- **SET EXERCISE**: Reproduce each line of the following data verbatim.

Dataset rows:
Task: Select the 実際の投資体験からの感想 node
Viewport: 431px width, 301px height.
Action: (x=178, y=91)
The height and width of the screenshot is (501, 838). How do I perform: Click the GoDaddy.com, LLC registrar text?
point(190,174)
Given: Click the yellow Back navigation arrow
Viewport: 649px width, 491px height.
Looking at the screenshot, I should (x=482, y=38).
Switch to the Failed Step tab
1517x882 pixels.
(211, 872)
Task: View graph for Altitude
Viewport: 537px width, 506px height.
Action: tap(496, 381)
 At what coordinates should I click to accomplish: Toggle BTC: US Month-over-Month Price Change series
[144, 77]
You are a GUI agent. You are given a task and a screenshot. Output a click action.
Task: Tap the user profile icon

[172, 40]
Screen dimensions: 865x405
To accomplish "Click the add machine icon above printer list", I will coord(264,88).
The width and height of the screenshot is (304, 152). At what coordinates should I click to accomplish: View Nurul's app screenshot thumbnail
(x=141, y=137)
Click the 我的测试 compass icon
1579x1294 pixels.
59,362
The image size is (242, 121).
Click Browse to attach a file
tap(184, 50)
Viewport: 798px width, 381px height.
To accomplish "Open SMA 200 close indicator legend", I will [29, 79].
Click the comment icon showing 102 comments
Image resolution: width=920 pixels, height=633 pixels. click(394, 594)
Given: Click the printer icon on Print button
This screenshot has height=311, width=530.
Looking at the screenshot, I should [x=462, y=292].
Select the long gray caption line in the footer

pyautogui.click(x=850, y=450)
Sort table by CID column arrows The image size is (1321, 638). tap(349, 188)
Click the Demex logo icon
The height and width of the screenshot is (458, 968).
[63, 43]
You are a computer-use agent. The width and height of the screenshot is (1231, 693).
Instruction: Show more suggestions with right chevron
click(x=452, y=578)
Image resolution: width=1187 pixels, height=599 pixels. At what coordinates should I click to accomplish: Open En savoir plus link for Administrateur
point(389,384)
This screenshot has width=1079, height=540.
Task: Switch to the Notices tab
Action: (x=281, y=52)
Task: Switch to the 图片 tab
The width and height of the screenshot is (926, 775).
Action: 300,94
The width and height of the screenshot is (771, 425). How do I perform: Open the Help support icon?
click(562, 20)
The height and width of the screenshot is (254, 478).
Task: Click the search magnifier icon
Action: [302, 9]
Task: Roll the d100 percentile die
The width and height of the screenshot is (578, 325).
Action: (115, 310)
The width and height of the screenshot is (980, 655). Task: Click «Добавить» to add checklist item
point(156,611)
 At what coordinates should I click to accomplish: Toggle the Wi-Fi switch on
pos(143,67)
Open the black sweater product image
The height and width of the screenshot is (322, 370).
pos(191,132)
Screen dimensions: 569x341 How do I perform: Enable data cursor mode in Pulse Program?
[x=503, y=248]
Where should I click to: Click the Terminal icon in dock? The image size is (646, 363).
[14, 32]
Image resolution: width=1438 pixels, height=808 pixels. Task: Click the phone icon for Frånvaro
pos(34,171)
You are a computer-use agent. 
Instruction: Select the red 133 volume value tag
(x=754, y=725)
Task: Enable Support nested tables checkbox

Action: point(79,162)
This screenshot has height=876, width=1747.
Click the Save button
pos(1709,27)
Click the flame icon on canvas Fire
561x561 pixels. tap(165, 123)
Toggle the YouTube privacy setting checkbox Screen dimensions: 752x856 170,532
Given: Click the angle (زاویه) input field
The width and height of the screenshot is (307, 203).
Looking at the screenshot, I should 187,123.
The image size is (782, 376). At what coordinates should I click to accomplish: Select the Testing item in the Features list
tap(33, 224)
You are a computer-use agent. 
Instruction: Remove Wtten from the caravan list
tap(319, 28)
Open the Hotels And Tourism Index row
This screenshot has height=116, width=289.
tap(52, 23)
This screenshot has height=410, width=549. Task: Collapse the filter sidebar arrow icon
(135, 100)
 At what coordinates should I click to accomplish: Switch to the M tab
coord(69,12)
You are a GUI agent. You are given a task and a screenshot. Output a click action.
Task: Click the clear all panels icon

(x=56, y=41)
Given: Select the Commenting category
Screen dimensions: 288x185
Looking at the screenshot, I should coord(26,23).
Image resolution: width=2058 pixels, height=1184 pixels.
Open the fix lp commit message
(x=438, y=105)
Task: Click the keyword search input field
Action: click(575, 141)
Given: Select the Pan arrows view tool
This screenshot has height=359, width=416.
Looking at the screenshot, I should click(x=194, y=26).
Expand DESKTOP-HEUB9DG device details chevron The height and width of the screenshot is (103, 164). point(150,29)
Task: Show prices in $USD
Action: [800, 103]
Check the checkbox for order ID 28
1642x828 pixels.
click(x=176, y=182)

- **CORRECT RESPONSE**:
Task: Select the 実際の投資体験からの感想 node
Viewport: 431px width, 301px height.
Action: (x=178, y=91)
The height and width of the screenshot is (501, 838). How do I perform: Click the GoDaddy.com, LLC registrar text?
point(190,174)
Given: Click the yellow Back navigation arrow
Viewport: 649px width, 491px height.
Looking at the screenshot, I should (x=482, y=38).
Switch to the Failed Step tab
1517x882 pixels.
(211, 872)
Task: View graph for Altitude
Viewport: 537px width, 506px height.
Action: tap(496, 381)
 At what coordinates should I click to accomplish: Toggle BTC: US Month-over-Month Price Change series
[144, 77]
You are a GUI agent. You are given a task and a screenshot. Output a click action.
Task: Tap the user profile icon

[172, 40]
Screen dimensions: 865x405
To accomplish "Click the add machine icon above printer list", I will coord(264,88).
The width and height of the screenshot is (304, 152). At what coordinates should I click to accomplish: View Nurul's app screenshot thumbnail
(x=141, y=137)
Click the 我的测试 compass icon
1579x1294 pixels.
59,362
The image size is (242, 121).
Click Browse to attach a file
tap(184, 50)
Viewport: 798px width, 381px height.
To accomplish "Open SMA 200 close indicator legend", I will [29, 79].
Click the comment icon showing 102 comments
Image resolution: width=920 pixels, height=633 pixels. click(394, 594)
Given: Click the printer icon on Print button
This screenshot has height=311, width=530.
Looking at the screenshot, I should [x=462, y=292].
Select the long gray caption line in the footer

pyautogui.click(x=850, y=450)
Sort table by CID column arrows The image size is (1321, 638). tap(349, 188)
Click the Demex logo icon
The height and width of the screenshot is (458, 968).
[63, 43]
You are a computer-use agent. The width and height of the screenshot is (1231, 693).
Instruction: Show more suggestions with right chevron
click(x=452, y=578)
Image resolution: width=1187 pixels, height=599 pixels. At what coordinates should I click to accomplish: Open En savoir plus link for Administrateur
point(389,384)
This screenshot has width=1079, height=540.
Task: Switch to the Notices tab
Action: (x=281, y=52)
Task: Switch to the 图片 tab
The width and height of the screenshot is (926, 775).
Action: 300,94
The width and height of the screenshot is (771, 425). How do I perform: Open the Help support icon?
click(562, 20)
The height and width of the screenshot is (254, 478).
Task: Click the search magnifier icon
Action: [302, 9]
Task: Roll the d100 percentile die
The width and height of the screenshot is (578, 325).
Action: (115, 310)
The width and height of the screenshot is (980, 655). Task: Click «Добавить» to add checklist item
point(156,611)
 At what coordinates should I click to accomplish: Toggle the Wi-Fi switch on
pos(143,67)
Open the black sweater product image
The height and width of the screenshot is (322, 370).
pos(191,132)
Screen dimensions: 569x341 How do I perform: Enable data cursor mode in Pulse Program?
[x=503, y=248]
Where should I click to: Click the Terminal icon in dock? The image size is (646, 363).
[14, 32]
Image resolution: width=1438 pixels, height=808 pixels. Task: Click the phone icon for Frånvaro
pos(34,171)
You are a computer-use agent. 
Instruction: Select the red 133 volume value tag
(x=754, y=725)
Task: Enable Support nested tables checkbox

Action: point(79,162)
This screenshot has height=876, width=1747.
Click the Save button
pos(1709,27)
Click the flame icon on canvas Fire
561x561 pixels. tap(165, 123)
Toggle the YouTube privacy setting checkbox Screen dimensions: 752x856 170,532
Given: Click the angle (زاویه) input field
The width and height of the screenshot is (307, 203).
Looking at the screenshot, I should 187,123.
The image size is (782, 376). At what coordinates should I click to accomplish: Select the Testing item in the Features list
tap(33, 224)
You are a computer-use agent. 
Instruction: Remove Wtten from the caravan list
tap(319, 28)
Open the Hotels And Tourism Index row
This screenshot has height=116, width=289.
tap(52, 23)
This screenshot has height=410, width=549. Task: Collapse the filter sidebar arrow icon
(135, 100)
 At what coordinates should I click to accomplish: Switch to the M tab
coord(69,12)
You are a GUI agent. You are given a task and a screenshot. Output a click action.
Task: Click the clear all panels icon

(x=56, y=41)
Given: Select the Commenting category
Screen dimensions: 288x185
Looking at the screenshot, I should coord(26,23).
Image resolution: width=2058 pixels, height=1184 pixels.
Open the fix lp commit message
(x=438, y=105)
Task: Click the keyword search input field
Action: click(575, 141)
Given: Select the Pan arrows view tool
This screenshot has height=359, width=416.
Looking at the screenshot, I should click(x=194, y=26).
Expand DESKTOP-HEUB9DG device details chevron The height and width of the screenshot is (103, 164). point(150,29)
Task: Show prices in $USD
Action: [800, 103]
Check the checkbox for order ID 28
1642x828 pixels.
click(x=176, y=182)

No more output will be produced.